Problem to work on: I'd like an exact copy of every line from the start of the entries below through the line containing "Task: Select the Wiltz city label", please.

Stored records:
——
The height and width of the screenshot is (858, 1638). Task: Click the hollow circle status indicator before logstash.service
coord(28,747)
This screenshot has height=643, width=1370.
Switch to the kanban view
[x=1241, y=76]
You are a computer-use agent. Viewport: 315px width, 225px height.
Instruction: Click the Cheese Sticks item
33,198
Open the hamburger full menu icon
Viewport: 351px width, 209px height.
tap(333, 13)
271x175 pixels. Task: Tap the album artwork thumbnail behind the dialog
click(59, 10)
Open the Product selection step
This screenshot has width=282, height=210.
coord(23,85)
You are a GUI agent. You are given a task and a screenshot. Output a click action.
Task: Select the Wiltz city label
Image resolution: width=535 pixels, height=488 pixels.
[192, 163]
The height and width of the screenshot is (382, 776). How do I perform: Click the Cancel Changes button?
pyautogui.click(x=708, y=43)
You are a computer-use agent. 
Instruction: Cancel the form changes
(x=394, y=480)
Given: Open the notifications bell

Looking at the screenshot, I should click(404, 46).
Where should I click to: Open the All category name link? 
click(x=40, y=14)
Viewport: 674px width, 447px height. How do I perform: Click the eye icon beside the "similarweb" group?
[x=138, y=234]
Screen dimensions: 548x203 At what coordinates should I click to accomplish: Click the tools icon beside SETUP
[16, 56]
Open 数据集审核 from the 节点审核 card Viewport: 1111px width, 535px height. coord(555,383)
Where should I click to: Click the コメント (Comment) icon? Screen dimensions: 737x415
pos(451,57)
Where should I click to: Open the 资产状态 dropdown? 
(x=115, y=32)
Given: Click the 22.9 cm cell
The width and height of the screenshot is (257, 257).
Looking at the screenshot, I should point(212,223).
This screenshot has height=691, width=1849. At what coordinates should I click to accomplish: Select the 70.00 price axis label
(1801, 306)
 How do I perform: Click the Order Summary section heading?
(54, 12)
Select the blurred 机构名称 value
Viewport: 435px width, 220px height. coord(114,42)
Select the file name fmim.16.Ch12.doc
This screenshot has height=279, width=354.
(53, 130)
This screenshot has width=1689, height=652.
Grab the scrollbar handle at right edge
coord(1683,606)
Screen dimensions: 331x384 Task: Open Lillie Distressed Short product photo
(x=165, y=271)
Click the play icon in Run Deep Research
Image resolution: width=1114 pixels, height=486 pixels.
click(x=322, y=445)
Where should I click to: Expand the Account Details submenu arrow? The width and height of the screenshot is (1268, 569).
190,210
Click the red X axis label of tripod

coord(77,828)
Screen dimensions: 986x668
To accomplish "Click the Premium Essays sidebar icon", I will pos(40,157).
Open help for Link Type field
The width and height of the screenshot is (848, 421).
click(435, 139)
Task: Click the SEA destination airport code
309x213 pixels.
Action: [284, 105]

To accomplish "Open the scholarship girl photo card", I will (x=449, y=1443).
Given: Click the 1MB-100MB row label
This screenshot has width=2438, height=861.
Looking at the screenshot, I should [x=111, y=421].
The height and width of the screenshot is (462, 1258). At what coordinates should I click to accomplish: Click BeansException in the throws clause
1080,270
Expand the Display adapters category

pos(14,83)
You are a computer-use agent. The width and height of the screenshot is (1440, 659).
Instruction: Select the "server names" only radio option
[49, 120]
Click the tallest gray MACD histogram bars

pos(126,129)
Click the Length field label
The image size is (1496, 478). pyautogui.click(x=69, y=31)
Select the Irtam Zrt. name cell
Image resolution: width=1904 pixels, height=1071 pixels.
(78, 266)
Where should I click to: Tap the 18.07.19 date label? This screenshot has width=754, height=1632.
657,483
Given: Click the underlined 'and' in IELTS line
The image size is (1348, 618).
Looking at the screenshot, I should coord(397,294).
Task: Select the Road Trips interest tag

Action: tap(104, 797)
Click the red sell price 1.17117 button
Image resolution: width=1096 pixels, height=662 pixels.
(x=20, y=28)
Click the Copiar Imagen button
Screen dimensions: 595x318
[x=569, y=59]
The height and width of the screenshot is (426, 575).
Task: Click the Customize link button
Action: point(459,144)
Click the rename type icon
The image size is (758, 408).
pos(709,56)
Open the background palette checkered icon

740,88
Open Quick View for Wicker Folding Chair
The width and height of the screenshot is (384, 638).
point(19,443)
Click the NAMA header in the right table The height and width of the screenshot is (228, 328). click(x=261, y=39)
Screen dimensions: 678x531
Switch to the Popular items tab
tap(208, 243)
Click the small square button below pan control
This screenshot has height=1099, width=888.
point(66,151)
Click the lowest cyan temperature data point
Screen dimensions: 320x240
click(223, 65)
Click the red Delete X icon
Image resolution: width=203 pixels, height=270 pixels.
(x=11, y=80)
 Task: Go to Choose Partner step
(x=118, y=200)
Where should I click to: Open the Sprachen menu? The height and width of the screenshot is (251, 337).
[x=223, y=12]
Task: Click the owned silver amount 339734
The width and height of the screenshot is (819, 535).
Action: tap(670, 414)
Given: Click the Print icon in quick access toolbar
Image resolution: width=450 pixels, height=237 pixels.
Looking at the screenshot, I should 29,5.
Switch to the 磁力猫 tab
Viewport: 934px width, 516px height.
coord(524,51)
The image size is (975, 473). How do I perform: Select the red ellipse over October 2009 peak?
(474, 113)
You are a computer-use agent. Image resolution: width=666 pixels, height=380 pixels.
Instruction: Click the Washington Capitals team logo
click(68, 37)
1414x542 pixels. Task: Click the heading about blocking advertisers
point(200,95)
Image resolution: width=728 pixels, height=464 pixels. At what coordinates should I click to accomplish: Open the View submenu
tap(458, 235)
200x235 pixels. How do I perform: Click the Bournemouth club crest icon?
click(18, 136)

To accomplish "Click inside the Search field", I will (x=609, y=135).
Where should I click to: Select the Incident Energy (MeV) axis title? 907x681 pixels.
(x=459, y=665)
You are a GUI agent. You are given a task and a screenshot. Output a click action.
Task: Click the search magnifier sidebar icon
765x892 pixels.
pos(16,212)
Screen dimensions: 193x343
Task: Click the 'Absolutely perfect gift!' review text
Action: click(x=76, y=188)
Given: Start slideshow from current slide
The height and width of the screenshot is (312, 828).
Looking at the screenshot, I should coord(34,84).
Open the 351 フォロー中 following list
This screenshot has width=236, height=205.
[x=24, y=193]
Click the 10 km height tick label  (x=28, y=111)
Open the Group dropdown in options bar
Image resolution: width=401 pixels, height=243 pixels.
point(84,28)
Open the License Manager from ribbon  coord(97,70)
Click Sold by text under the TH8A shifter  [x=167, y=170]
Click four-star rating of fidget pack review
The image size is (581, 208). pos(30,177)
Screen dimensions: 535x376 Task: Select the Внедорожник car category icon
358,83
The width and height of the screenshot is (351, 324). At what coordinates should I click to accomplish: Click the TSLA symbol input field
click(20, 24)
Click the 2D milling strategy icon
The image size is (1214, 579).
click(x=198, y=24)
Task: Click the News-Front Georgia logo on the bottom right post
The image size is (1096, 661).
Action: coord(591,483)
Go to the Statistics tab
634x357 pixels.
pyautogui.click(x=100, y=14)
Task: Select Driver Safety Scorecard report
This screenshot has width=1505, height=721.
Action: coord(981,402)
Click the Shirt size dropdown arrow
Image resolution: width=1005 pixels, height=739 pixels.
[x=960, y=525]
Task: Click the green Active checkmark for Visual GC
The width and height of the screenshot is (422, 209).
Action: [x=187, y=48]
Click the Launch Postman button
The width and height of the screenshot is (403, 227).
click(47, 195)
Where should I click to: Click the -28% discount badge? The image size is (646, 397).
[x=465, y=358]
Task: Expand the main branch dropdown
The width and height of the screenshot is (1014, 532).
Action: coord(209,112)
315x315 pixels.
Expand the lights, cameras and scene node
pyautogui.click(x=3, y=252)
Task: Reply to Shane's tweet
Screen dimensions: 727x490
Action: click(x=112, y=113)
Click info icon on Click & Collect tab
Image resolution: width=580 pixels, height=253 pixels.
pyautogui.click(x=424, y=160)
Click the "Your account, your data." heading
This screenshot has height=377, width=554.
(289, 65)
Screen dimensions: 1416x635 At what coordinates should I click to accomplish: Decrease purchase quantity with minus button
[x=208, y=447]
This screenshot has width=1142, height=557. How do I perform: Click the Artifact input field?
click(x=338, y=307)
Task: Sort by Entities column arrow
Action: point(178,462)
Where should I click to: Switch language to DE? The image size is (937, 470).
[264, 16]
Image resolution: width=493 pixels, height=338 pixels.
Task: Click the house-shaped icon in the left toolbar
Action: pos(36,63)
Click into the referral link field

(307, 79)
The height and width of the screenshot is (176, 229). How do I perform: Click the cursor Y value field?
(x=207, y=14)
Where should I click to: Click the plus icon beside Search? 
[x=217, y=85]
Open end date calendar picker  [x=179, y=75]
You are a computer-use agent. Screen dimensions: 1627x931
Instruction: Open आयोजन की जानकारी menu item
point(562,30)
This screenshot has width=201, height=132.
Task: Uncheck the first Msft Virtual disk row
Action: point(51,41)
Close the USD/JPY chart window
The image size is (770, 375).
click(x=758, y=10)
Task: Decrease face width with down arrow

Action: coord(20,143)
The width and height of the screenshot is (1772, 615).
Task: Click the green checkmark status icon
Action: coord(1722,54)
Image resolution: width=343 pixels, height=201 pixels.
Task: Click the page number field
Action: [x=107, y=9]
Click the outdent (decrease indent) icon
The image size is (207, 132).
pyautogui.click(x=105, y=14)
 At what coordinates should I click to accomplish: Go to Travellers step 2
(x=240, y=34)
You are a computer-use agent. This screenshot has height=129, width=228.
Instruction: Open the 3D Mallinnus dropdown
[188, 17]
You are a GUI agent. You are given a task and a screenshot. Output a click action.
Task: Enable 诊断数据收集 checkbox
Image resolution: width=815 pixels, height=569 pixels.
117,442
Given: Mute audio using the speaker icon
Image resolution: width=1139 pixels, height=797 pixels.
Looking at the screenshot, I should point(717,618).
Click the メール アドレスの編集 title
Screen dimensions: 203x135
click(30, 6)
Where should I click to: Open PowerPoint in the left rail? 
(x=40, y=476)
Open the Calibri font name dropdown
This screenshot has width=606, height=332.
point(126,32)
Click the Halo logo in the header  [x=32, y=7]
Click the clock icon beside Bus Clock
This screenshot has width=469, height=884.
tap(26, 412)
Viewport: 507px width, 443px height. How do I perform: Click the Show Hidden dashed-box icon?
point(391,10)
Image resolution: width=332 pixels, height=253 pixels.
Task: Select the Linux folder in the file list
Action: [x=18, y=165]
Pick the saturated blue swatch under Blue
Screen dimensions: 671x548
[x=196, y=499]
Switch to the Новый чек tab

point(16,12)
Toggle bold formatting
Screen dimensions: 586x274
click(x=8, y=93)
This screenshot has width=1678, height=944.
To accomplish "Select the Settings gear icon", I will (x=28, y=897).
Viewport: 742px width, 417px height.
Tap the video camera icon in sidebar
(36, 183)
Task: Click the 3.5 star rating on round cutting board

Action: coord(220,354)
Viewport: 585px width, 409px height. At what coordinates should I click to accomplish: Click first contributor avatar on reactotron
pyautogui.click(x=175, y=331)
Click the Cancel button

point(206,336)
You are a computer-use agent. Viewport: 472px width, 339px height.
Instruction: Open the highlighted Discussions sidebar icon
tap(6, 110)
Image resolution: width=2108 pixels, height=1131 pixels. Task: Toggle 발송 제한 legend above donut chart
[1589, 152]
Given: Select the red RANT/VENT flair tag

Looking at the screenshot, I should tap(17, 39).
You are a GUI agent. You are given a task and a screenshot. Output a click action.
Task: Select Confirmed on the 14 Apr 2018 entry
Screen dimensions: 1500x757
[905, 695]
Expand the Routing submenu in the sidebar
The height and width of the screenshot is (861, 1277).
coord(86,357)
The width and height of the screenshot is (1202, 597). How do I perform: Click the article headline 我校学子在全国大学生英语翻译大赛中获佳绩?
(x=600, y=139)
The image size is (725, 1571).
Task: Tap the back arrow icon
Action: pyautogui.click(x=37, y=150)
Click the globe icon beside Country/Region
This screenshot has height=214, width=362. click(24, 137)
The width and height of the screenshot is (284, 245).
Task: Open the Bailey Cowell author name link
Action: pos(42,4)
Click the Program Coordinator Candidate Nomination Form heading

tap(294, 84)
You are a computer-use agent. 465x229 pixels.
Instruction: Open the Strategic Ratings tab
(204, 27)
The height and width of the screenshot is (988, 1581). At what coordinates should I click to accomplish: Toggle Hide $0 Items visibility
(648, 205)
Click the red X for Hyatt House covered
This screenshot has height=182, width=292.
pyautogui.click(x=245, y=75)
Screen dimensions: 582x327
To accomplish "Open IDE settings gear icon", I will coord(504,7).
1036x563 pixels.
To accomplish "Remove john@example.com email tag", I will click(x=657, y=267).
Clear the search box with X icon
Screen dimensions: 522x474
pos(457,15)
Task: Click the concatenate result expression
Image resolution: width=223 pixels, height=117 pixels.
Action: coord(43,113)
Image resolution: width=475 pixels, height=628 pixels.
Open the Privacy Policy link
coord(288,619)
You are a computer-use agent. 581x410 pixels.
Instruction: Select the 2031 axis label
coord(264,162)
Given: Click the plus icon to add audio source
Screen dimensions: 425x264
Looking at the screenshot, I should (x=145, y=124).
——
Written solution:
The height and width of the screenshot is (858, 1638). Task: Click the hollow circle status indicator before logstash.service
coord(28,747)
This screenshot has height=643, width=1370.
Switch to the kanban view
[x=1241, y=76]
You are a computer-use agent. Viewport: 315px width, 225px height.
Instruction: Click the Cheese Sticks item
33,198
Open the hamburger full menu icon
Viewport: 351px width, 209px height.
tap(333, 13)
271x175 pixels. Task: Tap the album artwork thumbnail behind the dialog
click(59, 10)
Open the Product selection step
This screenshot has width=282, height=210.
coord(23,85)
You are a GUI agent. You are given a task and a screenshot. Output a click action.
Task: Select the Wiltz city label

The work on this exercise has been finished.